Most of the 12,123 complaints made to the three ombudsmen for England focus on housing (37 per cent) and planning (26 per cent), according to a report by the Commission for Local Administration. Despite the increased workload, the ombudsmen's budget rose by just 7 per cent last year.
The ombudsmen criticised a few councils that still exihibited 'blatant disregard for the interests of complainants' and defied their rulings on disputes.
They warn that the Government has, through the Citizen's Charter, threatened to give their rulings legal status if defiance continues.
Since 1990, ombudsmen have had the power to require errant councils to publish a statement of their position in the local press. There have been 18 such cases since. Patricia Thomas, Ombudsman for northern England, said: 'My experience so far is that the further step of producing a statement has had little effect on those public authorities which set themselves against accepting the referee's verdict. For a public authority to fail to take action to redress injustice is to add insult to the injury its mistakes have already caused the individual.' She said Liverpool, Manchester and Wakefield city councils had been forced to publish explanatory statements for the second consecutive year.

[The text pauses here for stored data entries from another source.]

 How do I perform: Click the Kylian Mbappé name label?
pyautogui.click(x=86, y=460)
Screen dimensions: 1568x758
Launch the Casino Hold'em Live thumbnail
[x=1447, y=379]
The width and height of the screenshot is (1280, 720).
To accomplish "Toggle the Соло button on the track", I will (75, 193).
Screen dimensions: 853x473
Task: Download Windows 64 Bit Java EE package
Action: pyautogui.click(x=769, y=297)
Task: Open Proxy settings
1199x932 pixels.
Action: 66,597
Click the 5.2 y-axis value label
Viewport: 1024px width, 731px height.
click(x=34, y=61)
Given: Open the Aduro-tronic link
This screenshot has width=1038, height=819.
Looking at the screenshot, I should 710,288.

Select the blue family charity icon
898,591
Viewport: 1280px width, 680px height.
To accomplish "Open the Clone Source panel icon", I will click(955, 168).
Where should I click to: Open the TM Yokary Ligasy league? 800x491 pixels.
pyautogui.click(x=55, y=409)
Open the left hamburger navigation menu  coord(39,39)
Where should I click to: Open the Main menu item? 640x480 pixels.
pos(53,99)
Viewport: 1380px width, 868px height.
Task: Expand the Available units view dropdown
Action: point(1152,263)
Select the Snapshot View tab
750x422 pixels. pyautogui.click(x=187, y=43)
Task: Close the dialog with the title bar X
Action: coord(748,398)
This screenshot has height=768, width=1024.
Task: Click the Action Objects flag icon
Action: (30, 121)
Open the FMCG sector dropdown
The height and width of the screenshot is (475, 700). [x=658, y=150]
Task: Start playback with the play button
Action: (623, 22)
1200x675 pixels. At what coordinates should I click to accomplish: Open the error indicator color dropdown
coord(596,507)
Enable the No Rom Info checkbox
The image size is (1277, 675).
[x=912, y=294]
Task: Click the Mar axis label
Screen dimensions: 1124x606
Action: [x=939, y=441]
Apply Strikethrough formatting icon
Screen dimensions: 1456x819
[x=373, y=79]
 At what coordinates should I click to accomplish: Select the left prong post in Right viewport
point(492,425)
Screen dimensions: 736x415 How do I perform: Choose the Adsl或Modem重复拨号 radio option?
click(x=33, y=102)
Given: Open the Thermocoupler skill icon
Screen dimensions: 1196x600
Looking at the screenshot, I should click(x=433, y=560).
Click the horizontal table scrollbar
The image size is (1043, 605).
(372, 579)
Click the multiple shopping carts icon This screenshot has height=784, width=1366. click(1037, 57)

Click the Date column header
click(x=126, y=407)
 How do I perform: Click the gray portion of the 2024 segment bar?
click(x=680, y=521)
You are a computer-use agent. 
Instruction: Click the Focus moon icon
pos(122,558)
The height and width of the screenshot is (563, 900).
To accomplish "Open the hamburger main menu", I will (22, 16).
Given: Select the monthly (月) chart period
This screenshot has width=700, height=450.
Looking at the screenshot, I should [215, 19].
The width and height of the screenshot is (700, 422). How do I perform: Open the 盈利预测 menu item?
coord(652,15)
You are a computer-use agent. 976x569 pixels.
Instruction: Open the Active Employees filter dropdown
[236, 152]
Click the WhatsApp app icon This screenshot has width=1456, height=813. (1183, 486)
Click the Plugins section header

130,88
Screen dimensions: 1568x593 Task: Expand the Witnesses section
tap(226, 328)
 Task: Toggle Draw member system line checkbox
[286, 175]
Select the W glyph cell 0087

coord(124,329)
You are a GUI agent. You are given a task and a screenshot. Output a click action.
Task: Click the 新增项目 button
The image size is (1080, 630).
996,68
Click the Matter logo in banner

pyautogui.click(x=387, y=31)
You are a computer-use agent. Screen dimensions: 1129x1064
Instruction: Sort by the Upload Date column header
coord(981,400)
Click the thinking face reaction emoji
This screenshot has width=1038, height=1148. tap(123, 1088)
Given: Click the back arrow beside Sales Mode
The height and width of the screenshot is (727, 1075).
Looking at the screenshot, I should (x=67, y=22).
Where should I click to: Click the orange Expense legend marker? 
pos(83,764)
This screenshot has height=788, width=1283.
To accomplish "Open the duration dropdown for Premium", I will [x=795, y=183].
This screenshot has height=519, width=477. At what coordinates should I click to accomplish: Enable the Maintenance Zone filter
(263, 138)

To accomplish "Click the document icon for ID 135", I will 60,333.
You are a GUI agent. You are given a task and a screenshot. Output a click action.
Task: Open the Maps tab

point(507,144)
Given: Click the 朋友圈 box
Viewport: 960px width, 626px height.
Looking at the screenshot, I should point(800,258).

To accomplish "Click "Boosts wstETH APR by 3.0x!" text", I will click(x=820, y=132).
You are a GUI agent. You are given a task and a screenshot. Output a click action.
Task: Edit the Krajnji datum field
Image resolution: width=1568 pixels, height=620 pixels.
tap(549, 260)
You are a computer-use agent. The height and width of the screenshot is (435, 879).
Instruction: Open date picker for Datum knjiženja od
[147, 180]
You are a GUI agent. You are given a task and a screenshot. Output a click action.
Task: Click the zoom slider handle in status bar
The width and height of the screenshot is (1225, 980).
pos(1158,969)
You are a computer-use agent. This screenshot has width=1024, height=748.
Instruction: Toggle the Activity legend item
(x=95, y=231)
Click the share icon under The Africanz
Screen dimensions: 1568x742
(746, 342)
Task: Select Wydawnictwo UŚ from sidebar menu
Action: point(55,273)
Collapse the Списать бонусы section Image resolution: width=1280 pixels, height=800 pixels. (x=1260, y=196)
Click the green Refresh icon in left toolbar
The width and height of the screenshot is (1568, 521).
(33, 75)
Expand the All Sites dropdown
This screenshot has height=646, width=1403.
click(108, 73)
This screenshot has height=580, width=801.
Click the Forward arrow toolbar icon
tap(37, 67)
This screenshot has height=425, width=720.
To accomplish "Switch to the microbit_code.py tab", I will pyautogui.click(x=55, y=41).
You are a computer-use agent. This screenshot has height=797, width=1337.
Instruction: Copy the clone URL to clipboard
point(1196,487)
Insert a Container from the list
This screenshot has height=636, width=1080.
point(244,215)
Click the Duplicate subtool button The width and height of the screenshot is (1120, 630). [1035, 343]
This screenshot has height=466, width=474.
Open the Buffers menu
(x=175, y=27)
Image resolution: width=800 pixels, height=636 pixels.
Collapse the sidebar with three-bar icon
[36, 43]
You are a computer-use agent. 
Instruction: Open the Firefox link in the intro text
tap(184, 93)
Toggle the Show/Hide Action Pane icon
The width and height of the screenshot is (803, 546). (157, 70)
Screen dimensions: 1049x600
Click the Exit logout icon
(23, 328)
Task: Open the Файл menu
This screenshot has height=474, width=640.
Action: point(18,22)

Investigations into allegations of malpractice range from unreasonable delays in treating cockroach infestation in council flats to failure to protect historic fig gardens after granting planning permission for housing.
Only 3.5 per cent of complaints became the subject of a formal report last year, the vast majority being resolved within weeks after discussions with councils. Compensation usually accompanies a change of heart. Swale Borough Council paid an elderly woman pounds 4,000 last year after a contracted agency persuaded her to have improvement work done without telling her it would be only partly covered by a grant.